I stood in front of the door and took a deep breath. Maybe it was Finn.
“Go back to bed,” I called to Luna. Then I opened the door.
Standing on the front porch was a little girl, about four or five years old.
Her pale hair was wild and matted, and her face was covered in mud and scratches, as if she’d fallen.
It was pitch-black, but from the glow of the light of my living room I made out that she was wearing nothing more than a filthy rag wrapped around her waist and that she was barefoot, overgrown toenails black with dirt. Also, she was shaking with cold.
“Are you all right?” I said. “Come in, come in. It’s freezing out there. You’ll catch your death.”
Her teeth were chattering and I could see her eyes were glassy. I placed a hand on her bare arm, frail as a twig. I realized she must have been the child I’d spotted in the Longing. That child had this same white-blonde hair to her shoulders. But that was weeks ago. My mouth ran dry at the thought of her being out here alone all this time.
She spotted the fire and lunged toward it, holding her hands close to the flame. The rag that was wrapped around her waist loosened and fell to the ground, and I saw something between her legs. A penis. She was a boy.
I tore the throw off the sofa and wrapped it quickly around him.
“Where do you live?” I said. “Are your pare
nts nearby? Did you get lost?”
He answered me at length, but it was in a language I didn’t know. German, or perhaps Dutch. Slowly, understanding crept upon me. The boy was from overseas. Perhaps he’d fallen off a boat, or escaped from traffickers.
He sat down on the floor then, the flames bringing color back to his pale skin. I knelt by him and swallowed back a gasp at the smell. For such a delicate child, he smelled revolting.
“Your mum and dad must be very worried about you,” I said, crouching down beside him. He flinched, and I moved back a little to reassure him I wasn’t going to harm him. “I’m going to call the police to let them know you’re here. And I’ll get you some hot tea and a sandwich.”
He didn’t answer, and I decided he must not speak English. I was at once alarmed and relieved.

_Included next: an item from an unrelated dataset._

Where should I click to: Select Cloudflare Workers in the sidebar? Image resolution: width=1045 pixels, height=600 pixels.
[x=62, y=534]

For a while, I’d thought I was going out of my mind. And yet here he was, in the cottage. Proof that I had seen a child.
I rose and moved to the kitchen, pouring a glass of water and making him a sandwich. Then I brought it through, intent on calling the police while he ate.
But the boy was gone. The rag that had been wrapped around his waist lay on the floor, and the front door was ajar. I raced out, calling “Come back! Come back!”

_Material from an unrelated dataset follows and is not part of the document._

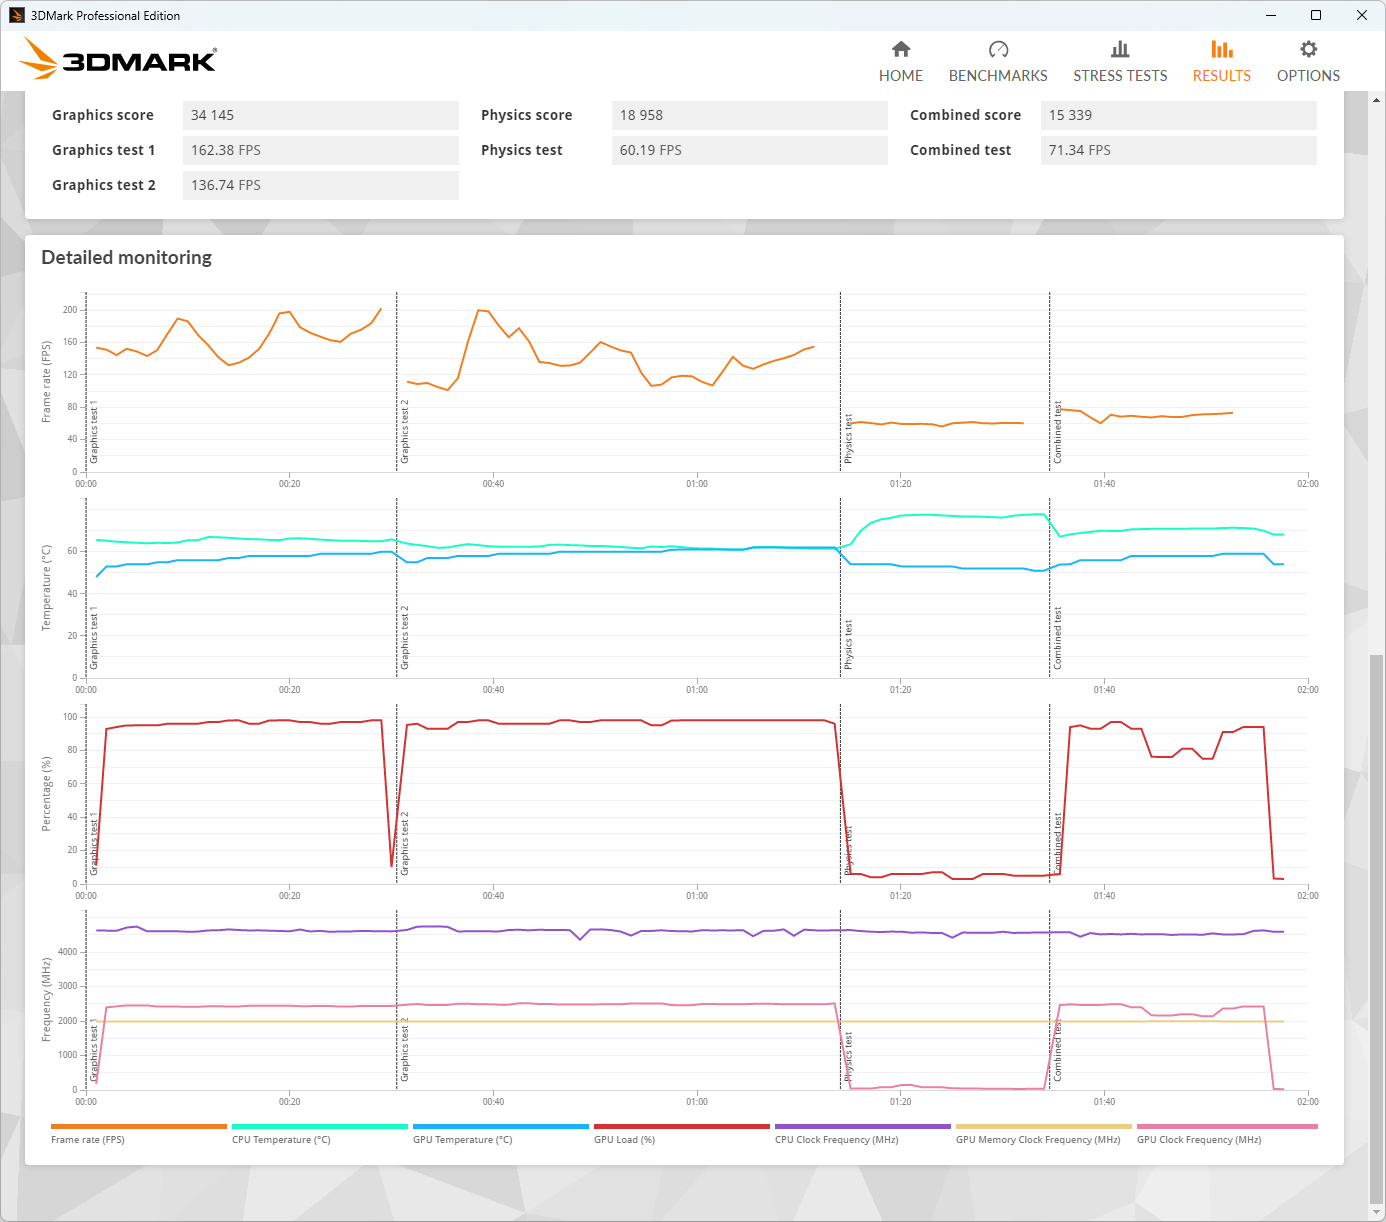Click the scrollbar up arrow
1386x1222 pixels.
[1376, 100]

But there was nothing but a long strip of moonlight where he had stood only minutes before, the navy sea blinking out the causeway.
III
My mother, along with Jenny, Finwell, and the nine others, were walked in chains back to the broch, where they had been imprisoned for two months before standing trial. The judge explained that the stake should be placed in the grounds of the church, as per the wishes of the Royal Inquiry. But as the ashes of the witches would possibly be carried by the wind across the home of the man whose life they had taken, it was inappropriate. So they would be burned by the broch, where naught but the sea may be touched by the ashes.

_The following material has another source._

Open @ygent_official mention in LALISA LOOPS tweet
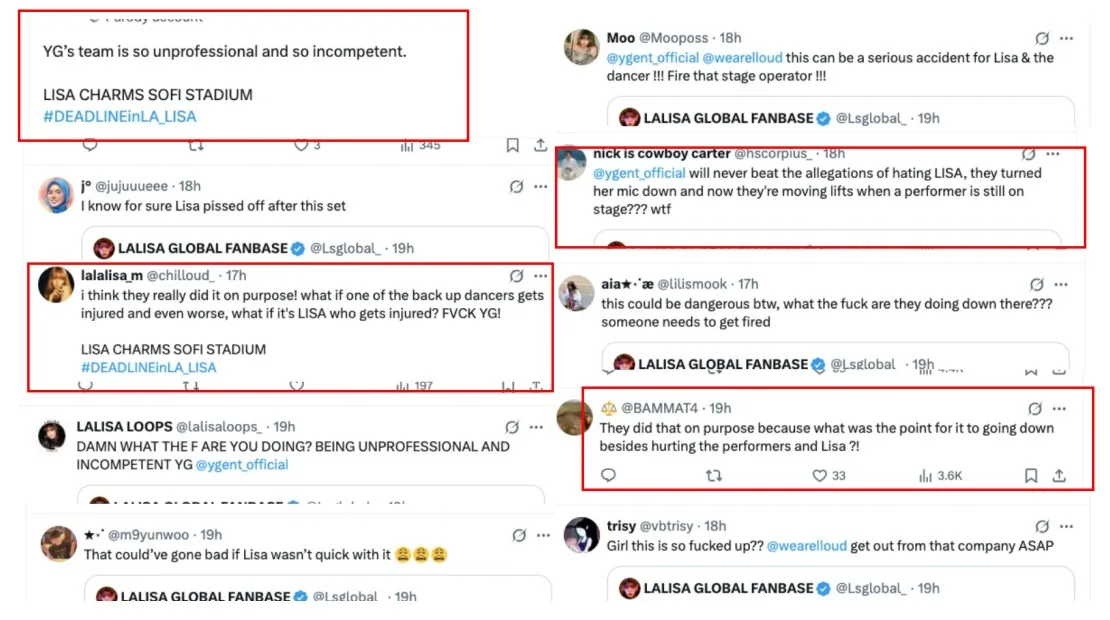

The day was bright, the sky clear of clouds and the blue sea gently swaying. Four stakes had been erected in front of the stone broch. I’d seen some villagers hauling the trees from the forest a few days before—it was good-quality wood, tall lengths of it forming the spine of the stakes and thick branches propped up at angles against it to catch the flames. I wanted a storm to rise and send lightning forking down, or the sea to rear up over the rocks and sweep away the stakes. Surely if the women really were witches, the Devil wouldn’t let them be burned?